* _Action item_:
Reproduce exactly only the lines from the line that holds "473x473 pixels. Task: Minimize" to the line that holds "The image size", inclusive, in the listing below, and please leave out every picture.

··· Dataset content

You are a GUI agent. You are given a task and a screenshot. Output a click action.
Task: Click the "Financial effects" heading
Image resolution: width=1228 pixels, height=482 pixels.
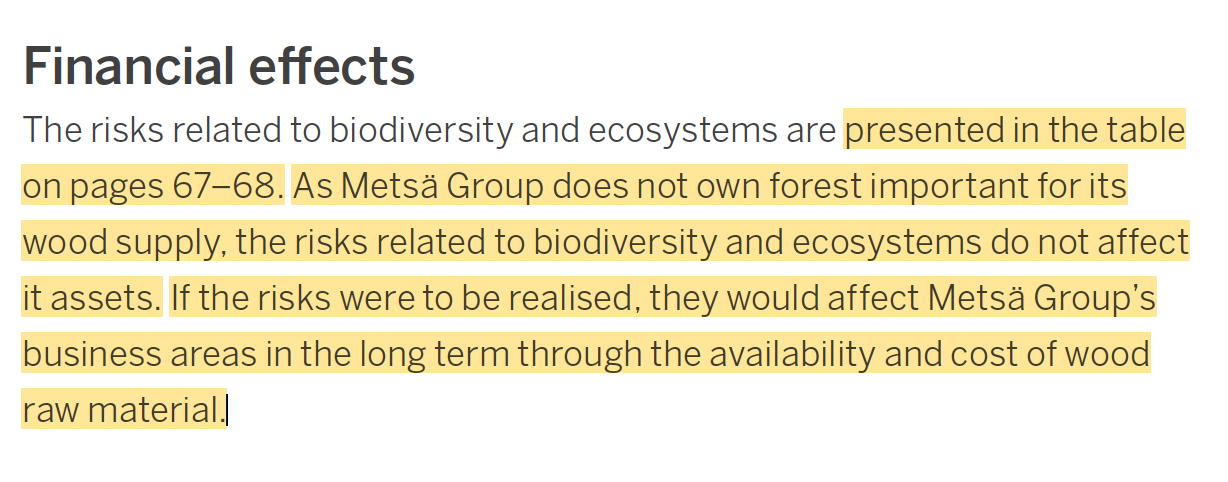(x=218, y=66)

······
··· Dataset content

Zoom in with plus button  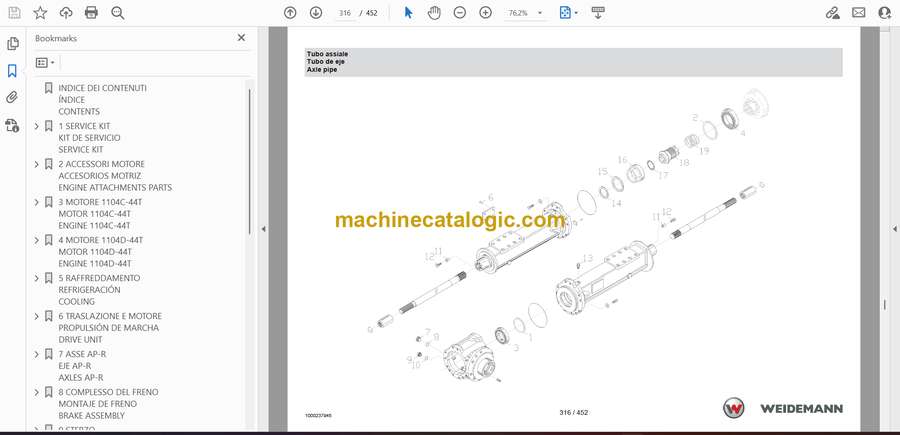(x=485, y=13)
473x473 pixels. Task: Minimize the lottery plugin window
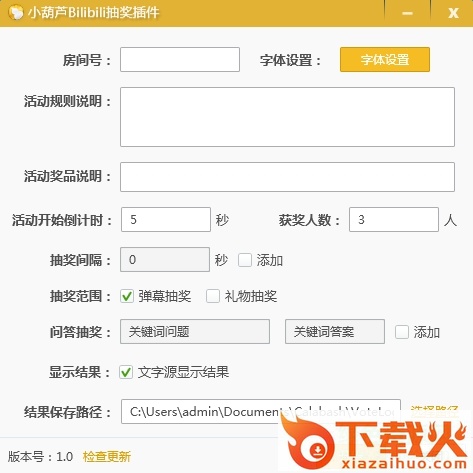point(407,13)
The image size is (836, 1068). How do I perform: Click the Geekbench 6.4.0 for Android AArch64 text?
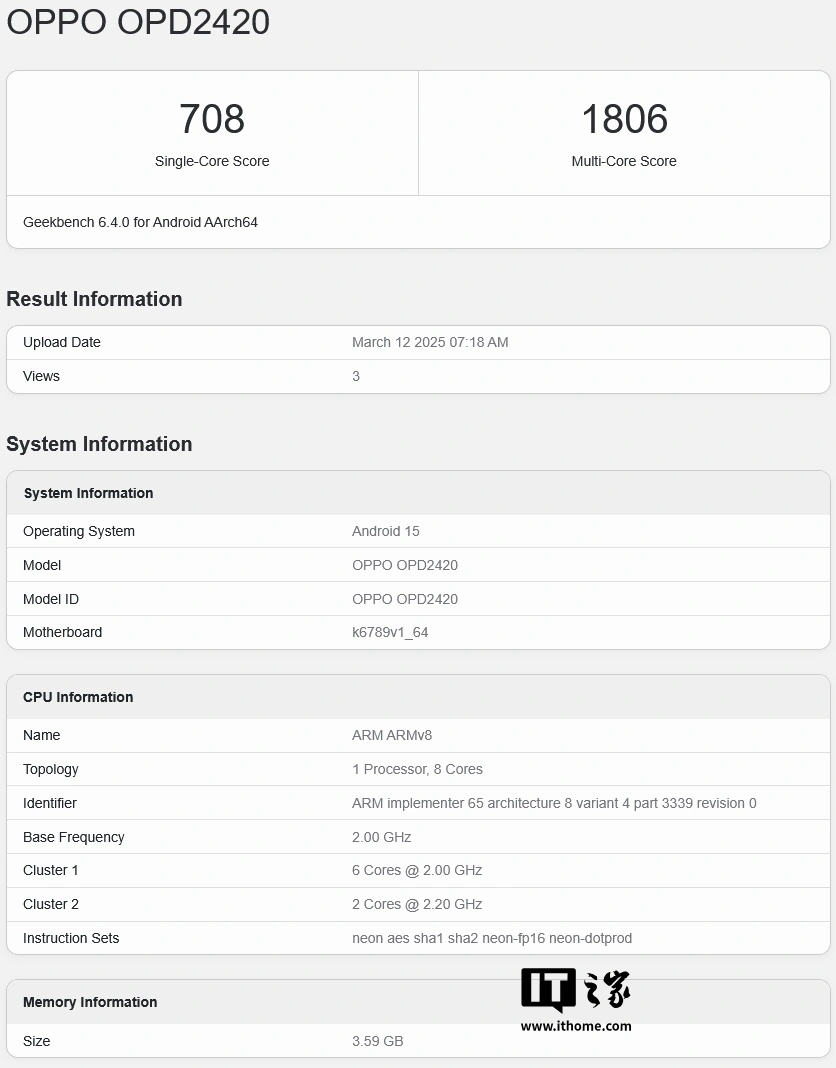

······

* _Task response_:
473x473 pixels. Task: Minimize the lottery plugin window
point(407,13)
The image size is (836, 1068). How do I perform: Click the Geekbench 6.4.0 for Android AArch64 text?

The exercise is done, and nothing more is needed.